Leemos que mueren niños y pasamos la página. Vemos fotos
desgarradoras e imaginamos otras peores aún, que no llegan a publicarse, y
cerramos los ojos. Pero aparece un niño vestido como nuestros hijos, ahogado en
una playa como las playas de donde acabamos de regresar este verano y sin una
madre que corra hacia él, porque la sabemos muerta también y, entonces, nace un
símbolo. De la mierda de Europa que estamos construyendo, erizada de alambradas
y privilegios, cada vez más autista y elitista. De la incompetencia de nuestros
dirigentes, algunos provistos de parecidos sentimientos a los que alumbraron
las peores épocas de nuestra historia. De la deriva de un mundo que se cuartea por
todas partes sin remedio. De cómo atender a los desfavorecidos, barriéndolos
bajo desdén, toneladas de bombas y algo de caridad. De la vergüenza que debería
abrumarnos y dura el rato justo de haberlo visto y poco más. De lo fácil que es
compadecerse, como hago ahora, y lo ajeno que es padecer.…
De todo eso y de más cosas, el cadáver de un crío al que robamos
todo futuro ha sido convertido en un símbolo. Pero ya tenemos demasiados
símbolos: imágenes de desdichados penosamente encaramados a vallas afiladas durante
horas terribles de sol, fotografías de madres asidas a su angustia y a sus
hijos en el andén de una estación de la que no parten trenes para ellos, retratos
de personas impelidas a mendigar derechos básicos que se les niegan fríamente,
de enfermos que deben suplicar papeles para demostrar que existen… Estamos
ahítos de iconos. Nos gustan demasiado; así somos de pretenciosos y fatuos.
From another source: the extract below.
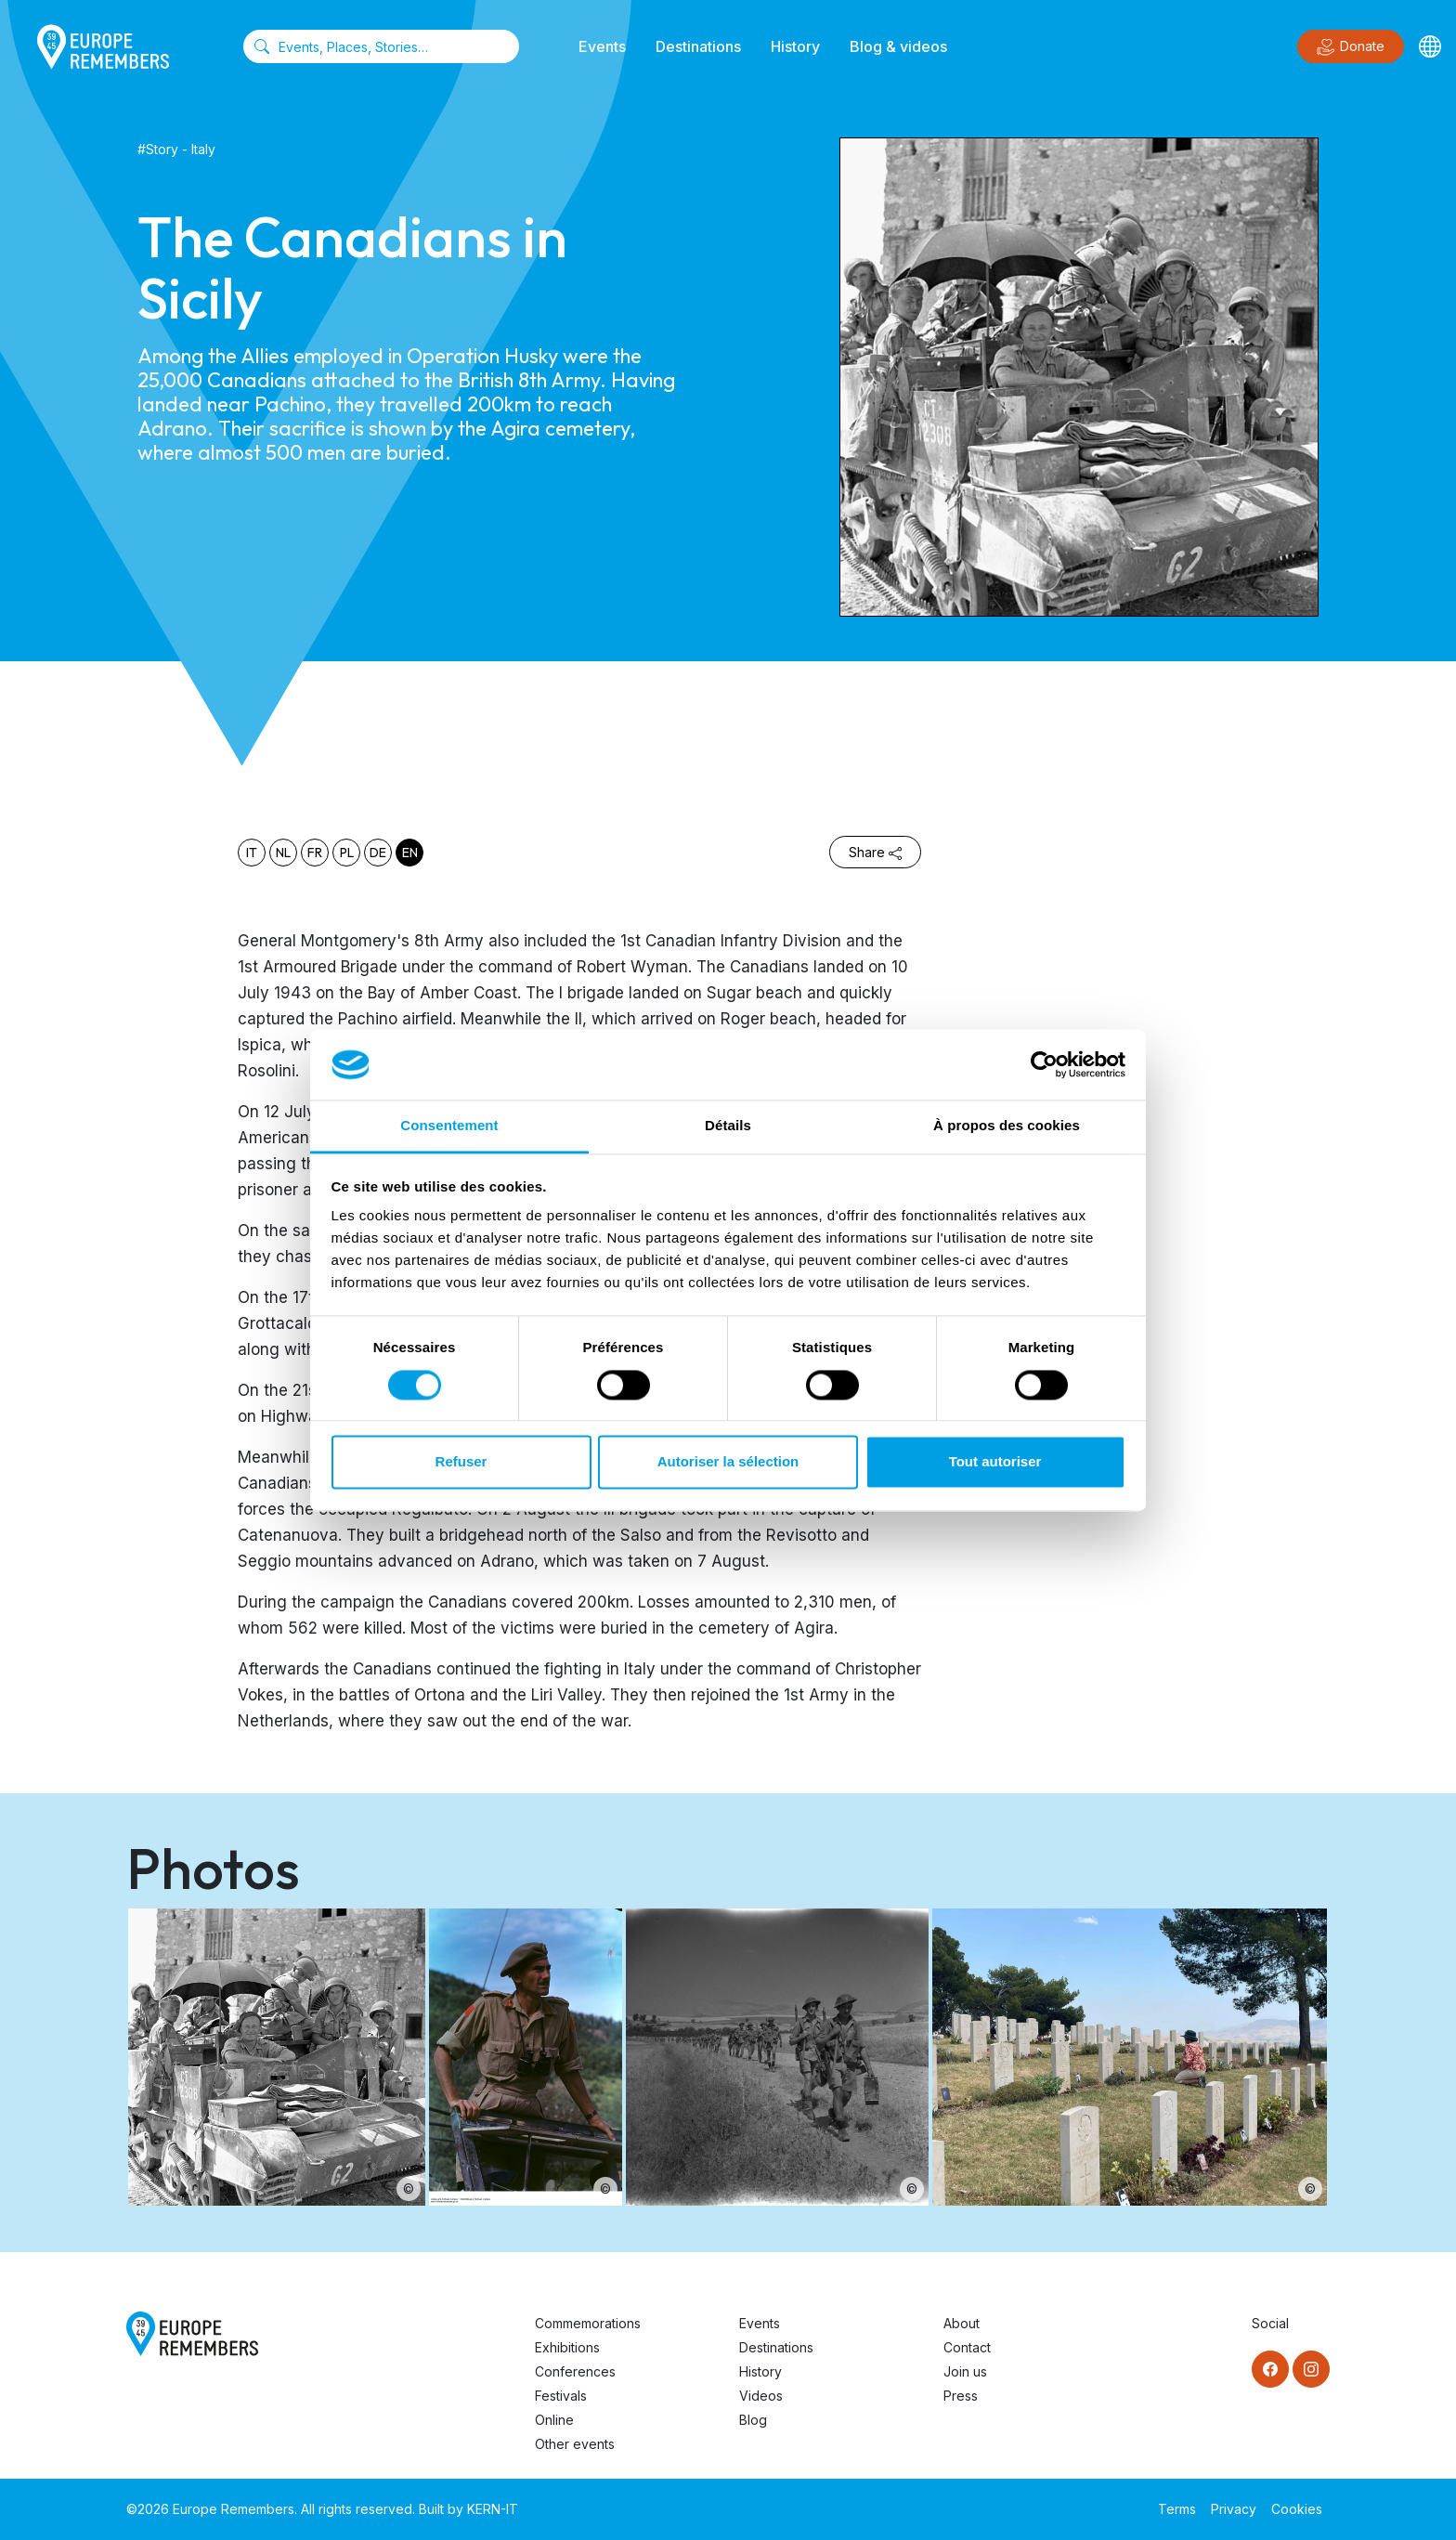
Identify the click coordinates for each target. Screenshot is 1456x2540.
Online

Nos
rasgamos las vestiduras ante ellos como quien se postra ante el ídolo y sale
después a la calle reconfortado, pero no transformado. Y no son símbolos. Ni alegorías
de un siglo que comienza mal de nuevo. Ni emblemas de nada. Son víctimas y
merecen justicia. Eso que circunscribimos al encerradero de encantadoras y
pulcras calles por el que paseamos apáticos en la carcomida Europa.